Could The Drug Trade Bring About Political Order?

by Web Test

 

Could illicit drugs transform from being a source of violence into a source of political order?

To many law enforcers, the question is completely heretical. For how could a criminal enterprise – associated with violence in so many countries across the world such as Colombia, Mexico, Afghanistan, Myanmar, or Mali – ever bring about stability? The business of illicit drugs, many say, is simply a predatory and corrupt cause of violence and disorder. To even insinuate otherwise is sacrilegious.

The evidence emerging from the experience of some countries, however, says otherwise. Rather than dismiss such evidence as heresy, policy-makers would become better informed if they could carefully look at and consider what may really be going on.

U.S. Marine greets locals in a poppy field, Helmand Province, Afghanistan. (Wikimedia Commons)

U.S. Marine greets locals in a poppy field, Helmand Province, Afghanistan. (Wikimedia Commons)

In 2009, two US-based professors of political science – Richard Snyder and Angelica Duran-Martinez – confirmed that something was amiss in the historical understanding of opium and heroin production in the conflict-affected mountainous areas of north-eastern Myanmar.

Before 1989, there were some 25 insurgent ethnic armies operating in remote regions of the country, many of them operative since the 1960s. Around eight – who also happened to be the largest armies – operated in the Shan and Kachin regions of the northeast. As the conflicts dragged on year by year, most if not all started turning to opium cultivation and trafficking to finance their armed struggles. In this sense, illicit drugs came to be seen as a direct cause of violence and instability.

What is curious, however, observed Snyder and Duran-Martinez, is that following the dramatic increase in opium and heroin production after 1989, the biggest of these opium-financed rebel armies did not expand. They did not engage the Burmese military in more battles, and neither did they extend the scope of their campaigns, nor widened their bases of operation. Instead, they demobilised. Consequently, there was a dramatic reduction in the levels of violence.

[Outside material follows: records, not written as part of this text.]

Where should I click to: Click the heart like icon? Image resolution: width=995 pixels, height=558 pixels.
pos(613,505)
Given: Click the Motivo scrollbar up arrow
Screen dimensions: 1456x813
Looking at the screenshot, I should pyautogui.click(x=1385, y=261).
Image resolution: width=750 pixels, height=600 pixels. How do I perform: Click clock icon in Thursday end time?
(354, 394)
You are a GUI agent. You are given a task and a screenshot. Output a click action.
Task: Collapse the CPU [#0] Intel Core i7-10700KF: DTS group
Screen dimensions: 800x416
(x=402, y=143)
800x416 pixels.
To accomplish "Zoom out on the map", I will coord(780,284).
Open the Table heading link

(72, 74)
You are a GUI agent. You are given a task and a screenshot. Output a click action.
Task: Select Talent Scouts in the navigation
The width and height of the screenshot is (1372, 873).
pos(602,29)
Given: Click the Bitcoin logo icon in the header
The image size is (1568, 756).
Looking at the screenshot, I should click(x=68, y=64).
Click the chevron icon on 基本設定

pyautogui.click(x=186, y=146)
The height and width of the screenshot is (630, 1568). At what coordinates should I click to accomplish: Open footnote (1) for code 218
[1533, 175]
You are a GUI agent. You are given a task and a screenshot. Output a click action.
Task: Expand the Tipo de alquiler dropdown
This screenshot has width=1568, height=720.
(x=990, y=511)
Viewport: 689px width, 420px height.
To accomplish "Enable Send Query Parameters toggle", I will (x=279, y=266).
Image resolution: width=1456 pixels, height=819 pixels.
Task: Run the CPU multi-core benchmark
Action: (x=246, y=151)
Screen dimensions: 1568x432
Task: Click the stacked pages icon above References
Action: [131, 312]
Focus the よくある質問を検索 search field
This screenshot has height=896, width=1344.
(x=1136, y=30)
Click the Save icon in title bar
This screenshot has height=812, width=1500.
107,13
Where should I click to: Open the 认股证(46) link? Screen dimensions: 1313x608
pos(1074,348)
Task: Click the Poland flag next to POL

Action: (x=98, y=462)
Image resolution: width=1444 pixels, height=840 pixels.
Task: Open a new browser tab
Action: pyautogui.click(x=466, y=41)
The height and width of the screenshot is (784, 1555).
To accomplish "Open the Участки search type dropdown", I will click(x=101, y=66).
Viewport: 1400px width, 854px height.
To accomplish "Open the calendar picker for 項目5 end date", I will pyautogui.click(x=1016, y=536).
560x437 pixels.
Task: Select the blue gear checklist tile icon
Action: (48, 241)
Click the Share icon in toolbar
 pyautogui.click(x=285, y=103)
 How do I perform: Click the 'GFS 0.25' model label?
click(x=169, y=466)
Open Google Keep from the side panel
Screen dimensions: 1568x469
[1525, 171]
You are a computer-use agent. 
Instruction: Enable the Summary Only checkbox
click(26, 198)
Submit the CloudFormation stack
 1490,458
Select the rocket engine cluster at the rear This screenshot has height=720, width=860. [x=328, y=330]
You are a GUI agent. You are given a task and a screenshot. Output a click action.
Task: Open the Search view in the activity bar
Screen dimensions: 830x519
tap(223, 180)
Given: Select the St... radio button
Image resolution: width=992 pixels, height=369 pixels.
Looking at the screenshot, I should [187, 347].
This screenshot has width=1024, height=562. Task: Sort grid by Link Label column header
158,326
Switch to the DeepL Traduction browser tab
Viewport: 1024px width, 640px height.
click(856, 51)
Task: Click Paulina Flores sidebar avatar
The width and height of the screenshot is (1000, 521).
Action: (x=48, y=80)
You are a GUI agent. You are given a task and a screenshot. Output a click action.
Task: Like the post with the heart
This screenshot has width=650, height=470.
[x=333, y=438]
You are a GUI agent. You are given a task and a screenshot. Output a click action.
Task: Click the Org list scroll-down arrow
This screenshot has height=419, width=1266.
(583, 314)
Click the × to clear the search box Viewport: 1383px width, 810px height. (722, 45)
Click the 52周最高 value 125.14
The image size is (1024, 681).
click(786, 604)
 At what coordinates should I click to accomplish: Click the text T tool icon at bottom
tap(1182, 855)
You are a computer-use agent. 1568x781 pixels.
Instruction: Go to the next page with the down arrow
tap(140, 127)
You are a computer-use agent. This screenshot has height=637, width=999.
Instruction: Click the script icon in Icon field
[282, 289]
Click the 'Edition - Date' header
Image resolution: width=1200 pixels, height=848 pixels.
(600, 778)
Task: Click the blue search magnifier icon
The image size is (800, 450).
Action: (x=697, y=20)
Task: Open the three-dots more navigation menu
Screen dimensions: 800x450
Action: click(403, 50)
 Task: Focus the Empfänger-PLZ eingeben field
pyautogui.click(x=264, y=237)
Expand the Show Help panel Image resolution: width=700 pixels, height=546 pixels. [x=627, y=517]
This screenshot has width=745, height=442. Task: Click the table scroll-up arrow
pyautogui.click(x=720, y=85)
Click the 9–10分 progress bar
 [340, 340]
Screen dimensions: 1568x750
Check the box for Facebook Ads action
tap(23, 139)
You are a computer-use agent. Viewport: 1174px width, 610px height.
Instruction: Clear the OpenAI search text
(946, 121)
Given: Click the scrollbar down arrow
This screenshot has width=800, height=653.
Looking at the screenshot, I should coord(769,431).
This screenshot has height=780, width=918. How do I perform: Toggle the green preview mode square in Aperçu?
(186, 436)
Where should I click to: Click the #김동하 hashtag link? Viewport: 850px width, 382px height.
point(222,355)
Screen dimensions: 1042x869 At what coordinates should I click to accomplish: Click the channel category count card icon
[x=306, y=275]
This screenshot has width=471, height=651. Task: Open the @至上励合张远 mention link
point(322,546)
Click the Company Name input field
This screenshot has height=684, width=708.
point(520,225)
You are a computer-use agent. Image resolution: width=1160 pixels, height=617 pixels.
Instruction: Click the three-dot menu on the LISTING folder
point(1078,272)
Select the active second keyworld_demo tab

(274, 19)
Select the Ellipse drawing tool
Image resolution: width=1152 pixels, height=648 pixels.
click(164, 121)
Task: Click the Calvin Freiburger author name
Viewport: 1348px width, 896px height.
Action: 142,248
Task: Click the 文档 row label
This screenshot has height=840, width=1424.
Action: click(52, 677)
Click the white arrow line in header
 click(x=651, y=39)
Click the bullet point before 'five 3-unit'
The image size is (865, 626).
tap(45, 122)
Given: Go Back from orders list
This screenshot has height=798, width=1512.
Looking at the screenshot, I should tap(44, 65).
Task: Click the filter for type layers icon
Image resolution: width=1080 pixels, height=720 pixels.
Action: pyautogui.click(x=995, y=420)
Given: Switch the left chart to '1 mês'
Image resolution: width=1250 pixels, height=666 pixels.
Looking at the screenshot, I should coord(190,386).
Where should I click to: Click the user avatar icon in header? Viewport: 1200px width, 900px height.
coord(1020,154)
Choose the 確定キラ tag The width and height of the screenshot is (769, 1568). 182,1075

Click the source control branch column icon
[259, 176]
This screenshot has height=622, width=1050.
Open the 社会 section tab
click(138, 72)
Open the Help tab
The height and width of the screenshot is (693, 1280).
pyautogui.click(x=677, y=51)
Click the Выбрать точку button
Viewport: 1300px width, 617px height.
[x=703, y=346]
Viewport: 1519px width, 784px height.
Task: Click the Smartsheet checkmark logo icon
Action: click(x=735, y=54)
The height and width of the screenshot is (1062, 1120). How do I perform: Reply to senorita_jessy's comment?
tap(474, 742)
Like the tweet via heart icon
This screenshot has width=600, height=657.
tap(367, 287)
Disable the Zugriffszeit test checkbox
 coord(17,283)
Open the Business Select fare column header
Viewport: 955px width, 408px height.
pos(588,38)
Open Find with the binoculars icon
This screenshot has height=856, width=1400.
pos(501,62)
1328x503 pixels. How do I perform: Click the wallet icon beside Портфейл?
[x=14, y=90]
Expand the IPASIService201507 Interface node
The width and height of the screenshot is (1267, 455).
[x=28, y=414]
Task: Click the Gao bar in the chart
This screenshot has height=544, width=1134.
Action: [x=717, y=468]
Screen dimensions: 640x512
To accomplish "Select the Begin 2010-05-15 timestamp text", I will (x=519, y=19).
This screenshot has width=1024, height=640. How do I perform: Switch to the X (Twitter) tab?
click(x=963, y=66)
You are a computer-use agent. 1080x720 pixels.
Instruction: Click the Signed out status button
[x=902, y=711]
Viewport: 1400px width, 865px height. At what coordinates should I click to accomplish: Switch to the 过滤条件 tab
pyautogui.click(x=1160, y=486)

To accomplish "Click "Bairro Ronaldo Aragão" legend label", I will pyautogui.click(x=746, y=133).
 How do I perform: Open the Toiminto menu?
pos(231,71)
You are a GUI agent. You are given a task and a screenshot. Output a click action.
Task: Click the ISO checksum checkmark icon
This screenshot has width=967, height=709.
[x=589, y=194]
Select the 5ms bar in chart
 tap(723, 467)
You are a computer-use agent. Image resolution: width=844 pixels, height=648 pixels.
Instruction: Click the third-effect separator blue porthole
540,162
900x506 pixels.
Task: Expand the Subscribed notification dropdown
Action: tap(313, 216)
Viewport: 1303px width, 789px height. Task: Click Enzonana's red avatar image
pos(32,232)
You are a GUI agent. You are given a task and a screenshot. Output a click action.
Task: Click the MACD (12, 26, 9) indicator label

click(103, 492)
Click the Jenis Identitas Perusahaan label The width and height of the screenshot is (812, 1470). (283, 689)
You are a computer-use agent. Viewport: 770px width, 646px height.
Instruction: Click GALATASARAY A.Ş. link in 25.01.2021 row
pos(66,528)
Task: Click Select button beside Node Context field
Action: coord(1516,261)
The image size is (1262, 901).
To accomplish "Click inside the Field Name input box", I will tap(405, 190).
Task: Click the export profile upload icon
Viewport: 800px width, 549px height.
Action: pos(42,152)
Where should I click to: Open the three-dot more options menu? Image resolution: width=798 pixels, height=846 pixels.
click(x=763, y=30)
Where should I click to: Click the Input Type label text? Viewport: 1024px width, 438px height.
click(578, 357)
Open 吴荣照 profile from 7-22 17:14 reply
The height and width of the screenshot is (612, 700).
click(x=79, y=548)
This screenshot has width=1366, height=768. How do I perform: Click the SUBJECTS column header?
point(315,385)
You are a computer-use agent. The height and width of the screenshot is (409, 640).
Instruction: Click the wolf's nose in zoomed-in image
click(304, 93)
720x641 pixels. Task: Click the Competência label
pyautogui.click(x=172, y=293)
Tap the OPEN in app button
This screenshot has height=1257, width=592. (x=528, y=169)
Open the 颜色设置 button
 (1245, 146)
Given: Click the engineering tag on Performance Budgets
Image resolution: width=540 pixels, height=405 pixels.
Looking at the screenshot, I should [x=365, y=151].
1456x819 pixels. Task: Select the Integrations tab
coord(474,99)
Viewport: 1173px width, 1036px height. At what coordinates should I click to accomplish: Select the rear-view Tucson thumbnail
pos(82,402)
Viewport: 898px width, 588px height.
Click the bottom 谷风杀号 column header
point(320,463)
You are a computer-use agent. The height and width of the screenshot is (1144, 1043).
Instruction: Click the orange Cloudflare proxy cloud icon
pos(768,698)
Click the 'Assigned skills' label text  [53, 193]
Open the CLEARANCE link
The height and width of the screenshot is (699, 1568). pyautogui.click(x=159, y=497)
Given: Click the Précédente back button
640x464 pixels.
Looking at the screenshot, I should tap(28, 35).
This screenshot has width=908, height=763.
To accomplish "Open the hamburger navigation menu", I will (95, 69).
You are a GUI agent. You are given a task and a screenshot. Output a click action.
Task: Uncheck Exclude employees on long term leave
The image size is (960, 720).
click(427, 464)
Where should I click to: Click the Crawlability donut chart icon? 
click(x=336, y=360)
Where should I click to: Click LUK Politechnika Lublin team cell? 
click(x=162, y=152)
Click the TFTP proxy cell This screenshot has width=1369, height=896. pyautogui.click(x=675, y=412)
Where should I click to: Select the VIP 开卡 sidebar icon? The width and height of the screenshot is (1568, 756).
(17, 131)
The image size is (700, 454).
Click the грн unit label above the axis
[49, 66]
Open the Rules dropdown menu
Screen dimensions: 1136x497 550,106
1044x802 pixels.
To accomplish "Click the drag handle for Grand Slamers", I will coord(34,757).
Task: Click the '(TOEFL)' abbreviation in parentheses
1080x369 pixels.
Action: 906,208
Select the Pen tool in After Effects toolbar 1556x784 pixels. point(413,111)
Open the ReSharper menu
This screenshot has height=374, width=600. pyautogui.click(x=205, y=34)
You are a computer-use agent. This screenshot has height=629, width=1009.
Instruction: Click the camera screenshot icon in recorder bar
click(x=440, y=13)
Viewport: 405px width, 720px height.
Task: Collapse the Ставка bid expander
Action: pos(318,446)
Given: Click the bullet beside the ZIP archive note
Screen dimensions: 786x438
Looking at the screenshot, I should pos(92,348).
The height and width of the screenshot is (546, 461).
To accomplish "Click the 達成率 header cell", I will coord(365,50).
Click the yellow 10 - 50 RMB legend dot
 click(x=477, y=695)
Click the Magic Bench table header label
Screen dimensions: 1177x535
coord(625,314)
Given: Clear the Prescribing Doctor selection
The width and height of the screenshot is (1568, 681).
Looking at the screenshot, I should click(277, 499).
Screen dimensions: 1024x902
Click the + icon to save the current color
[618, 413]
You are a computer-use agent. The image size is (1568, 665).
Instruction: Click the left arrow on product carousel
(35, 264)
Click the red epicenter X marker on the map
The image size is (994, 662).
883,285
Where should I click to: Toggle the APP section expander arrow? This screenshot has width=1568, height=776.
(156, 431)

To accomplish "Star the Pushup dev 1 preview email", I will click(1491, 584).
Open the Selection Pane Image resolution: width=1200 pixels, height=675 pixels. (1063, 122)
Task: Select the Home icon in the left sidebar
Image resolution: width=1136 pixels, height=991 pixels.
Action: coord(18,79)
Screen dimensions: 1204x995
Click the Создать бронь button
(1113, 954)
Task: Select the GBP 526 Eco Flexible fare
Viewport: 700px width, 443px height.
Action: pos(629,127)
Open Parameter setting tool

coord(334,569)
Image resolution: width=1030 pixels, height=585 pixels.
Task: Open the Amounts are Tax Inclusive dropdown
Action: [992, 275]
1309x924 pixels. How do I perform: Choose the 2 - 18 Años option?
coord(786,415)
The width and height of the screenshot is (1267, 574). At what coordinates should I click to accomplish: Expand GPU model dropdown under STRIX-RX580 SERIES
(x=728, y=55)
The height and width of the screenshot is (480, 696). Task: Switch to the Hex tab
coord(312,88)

By 1997, 23 insurgent groups had made peace with the government through formal ceasefire agreements that allowed them to keep their bases, arsenals, and sources of funding.

By then, opium and heroin had become Myanmar’s largest export, “pumping more than half-a-billion dollars annually into the economy, an amount exceeding the government’s official tax revenues”. When elections were held in 2010 and new national and state legislatures were convened, eight politicians from Shan State identified as ‘drug lords’ were elected – the legitimate choice of voters from opium poppy growing regions. In this sense, opium had arguably become a source of stability.

The international community was not unaware of what was going on. For successive years from the mid-1990s to early 2000s, the annual International Narcotics Strategy Control Report (INSCR), published by the US Department of State, had been stating that as a means of maintaining peace and apparent stability in Myanmar, “criminal elements were not only permitted to engage in illegal activity but also encouraged to invest ill-gotten gains into legitimate commercial development”.

Shwedagon Pagoda in Yangon, Myanmar. (Flickr - paularps)

Shwedagon Pagoda in Yangon, Myanmar. (Flickr – paularps)

An Italian academic and NGO officer, Filippo de Danieli, found similar patterns in Tajikistan where heroin, he argues, had become a basis for stability as well. De Danieli showed how Tajik drug ‘mafias’ effectively helped preserve order after the 1997 peace agreement that ended the civil war. The mafias either eliminated potential threats, such as smaller insurgent groups or ‘spoilers’ unwilling to abide by the peace agreement, or were mobilised to actively settle disputes in the most unruly areas that the cash-strapped and ill-equipped central government could barely reach. In return, the state ‘allowed’ them to continue their drugs business.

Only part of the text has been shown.